# BBA and BGA - Causes & Treatments



## MedRed

excellent! this will be a nice guide!


----------



## ikuzo

beautiful guide. i agree with the BBA debatable stuff. when condition apply, my BBA always grow in the spot where there's more flow.


----------



## neonmkr

*sticky!!!!!*


----------



## CmLaracy

neonmkr said:


> *sticky!!!!!*


The pressure is on now  Sticky anyone?


----------



## macclellan

This is the best algae guide I know:
http://www.theplantedtank.co.uk/algae.htm


----------



## Gatekeeper

BBA treatment #3. Bleach it! Has to be administered of course outside of the tank and is on a case by case situation.


----------



## A Hill

gmccreedy said:


> BBA treatment #3. Bleach it! Has to be administered of course outside of the tank and is on a case by case situation.


20:1 Water bleach

Just nuked all the plants from my 55g with this for 30 seconds looks like all/most of the clado was killed

Thanks for the advice Spypet!

-Andrew


----------



## Gatekeeper

Umm.. was the spypet reference to me for some reason? Did I come off wrong or something?


----------



## Matsu49

Looks good so far. I can't wait to read up on all the other algea's when your done.


----------



## Shavemacman

So... for BGA, what is the easiest way of adding nitrates to the aquarium?


----------



## ikuzo

dump some KNO3 (dry dosing)...


----------



## lescarpentier

I cast my vote for making this a sticky.roud: 

Nice work Glen!!


----------



## eyebeatbadgers

gmccreedy said:


> Umm.. was the spypet reference to me for some reason? Did I come off wrong or something?

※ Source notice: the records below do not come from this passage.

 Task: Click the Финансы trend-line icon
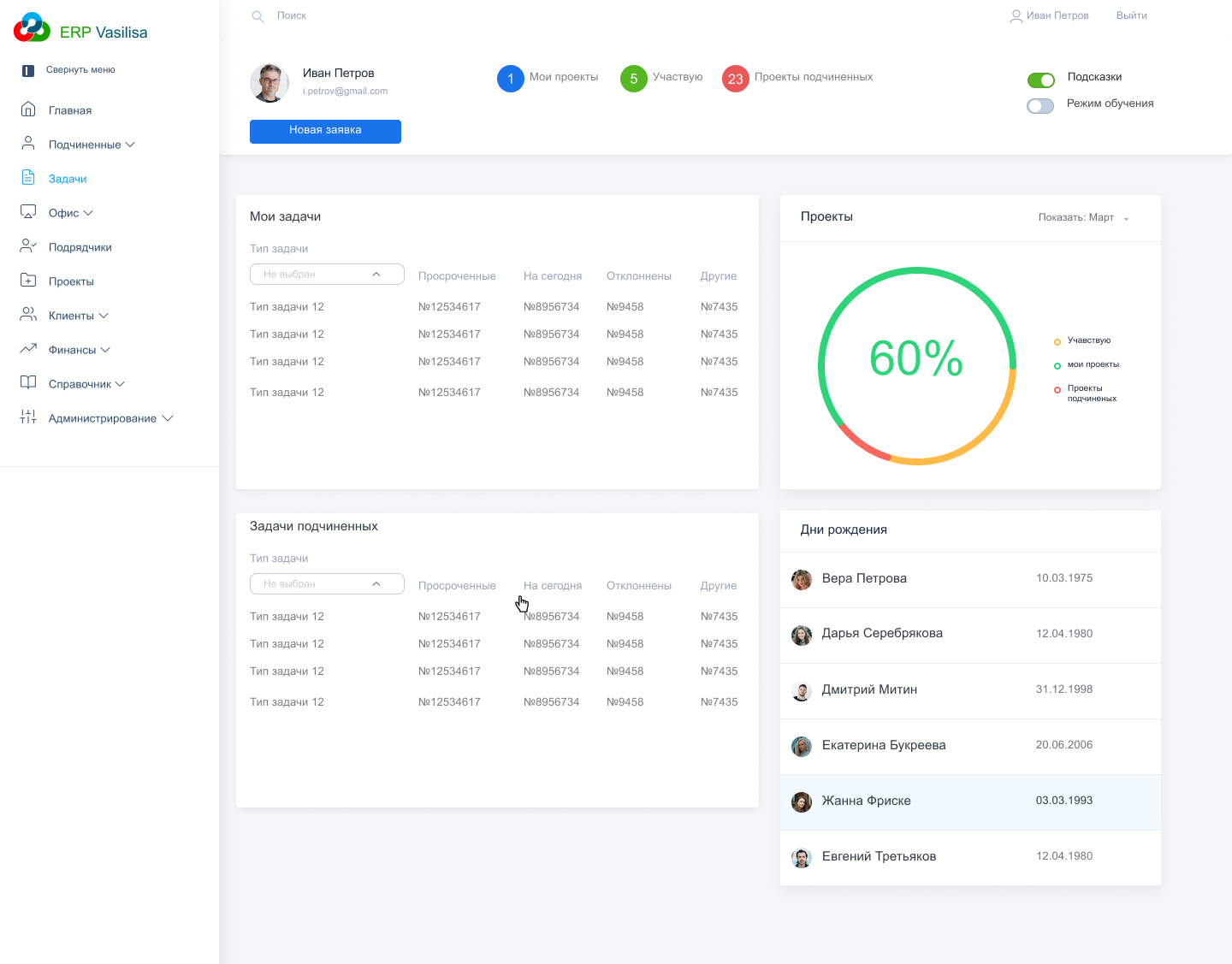point(28,349)
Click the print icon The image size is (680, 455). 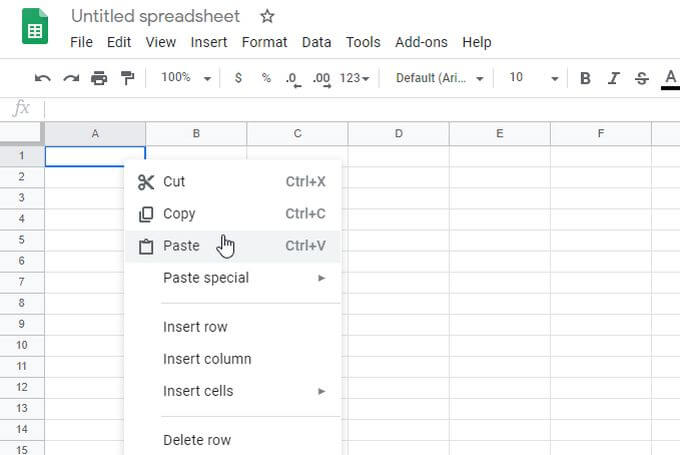click(x=99, y=78)
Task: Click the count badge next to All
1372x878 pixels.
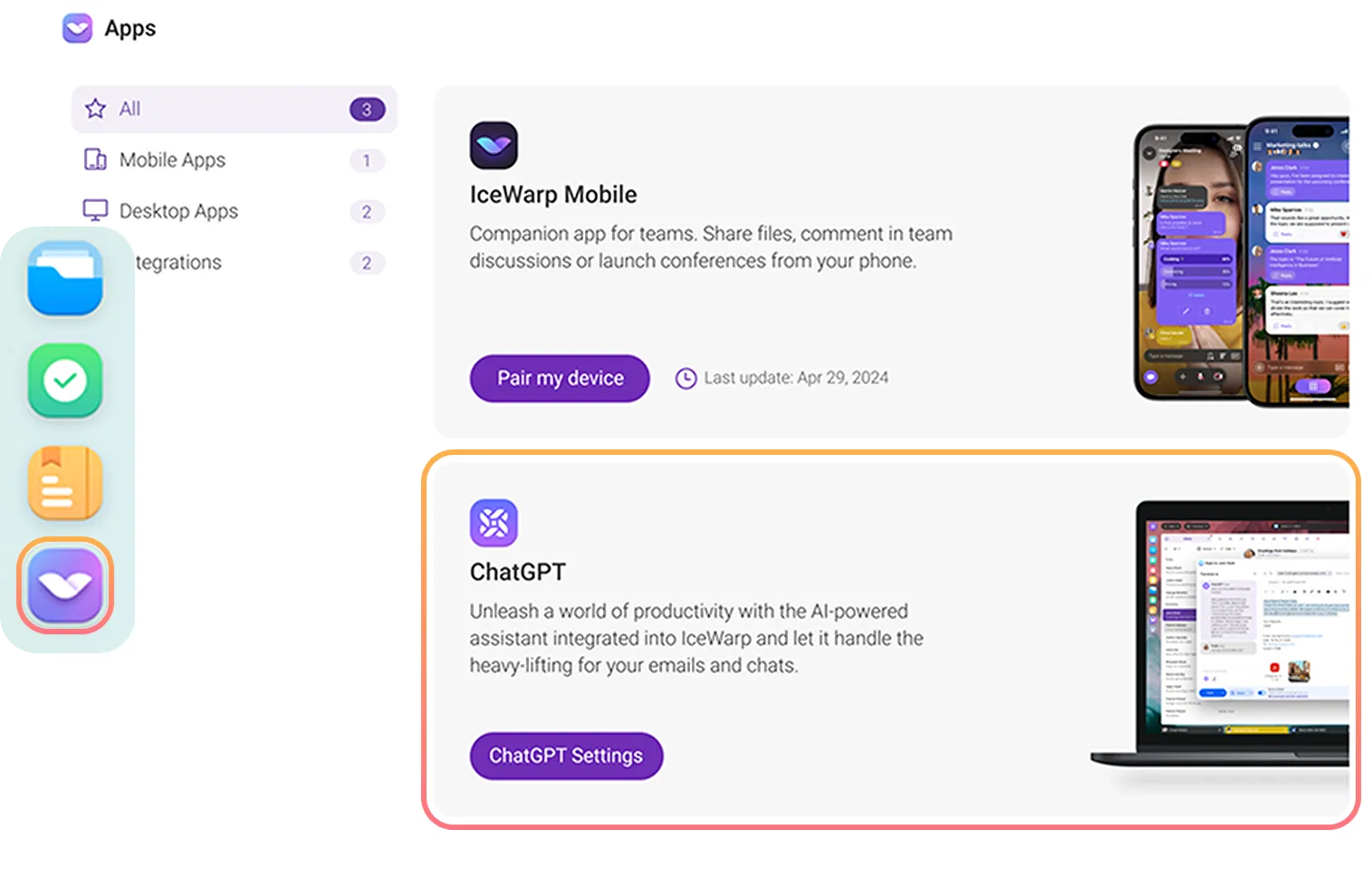Action: click(367, 108)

I'm guessing that it was towards macclellan for posting a link? 

The link he provided is a good one, I've referred many people to it, and several others like it. 

I personally don't see any reason to make this a sticky, but would suggest instead to revamp the algae article found here on this site with some pictures, and perhaps additional information. Maybe once this article is completed and agreed upon (I don't agree with the BBA/flow idea), it can replace the current algae article on this site.


----------



## CmLaracy

lescarpentier said:


> I cast my vote for making this a sticky.roud:
> 
> Nice work Glen!!


Haha, gmccreedy is Glenn, I'm Chris lol... Still not sure if you were addressing him or me though, either way, no big deal. I have to sit down and get some more work done on this.

badgers - I've been a bit busy but will reply to your pm soon :thumbsup: 

I would like to get this stickied, it would be a convenient way to asses your algae situations


----------



## macclellan

No, I think because spypet had a quasi-religious habit of bleach dipping all his plants monthly or something weird like that...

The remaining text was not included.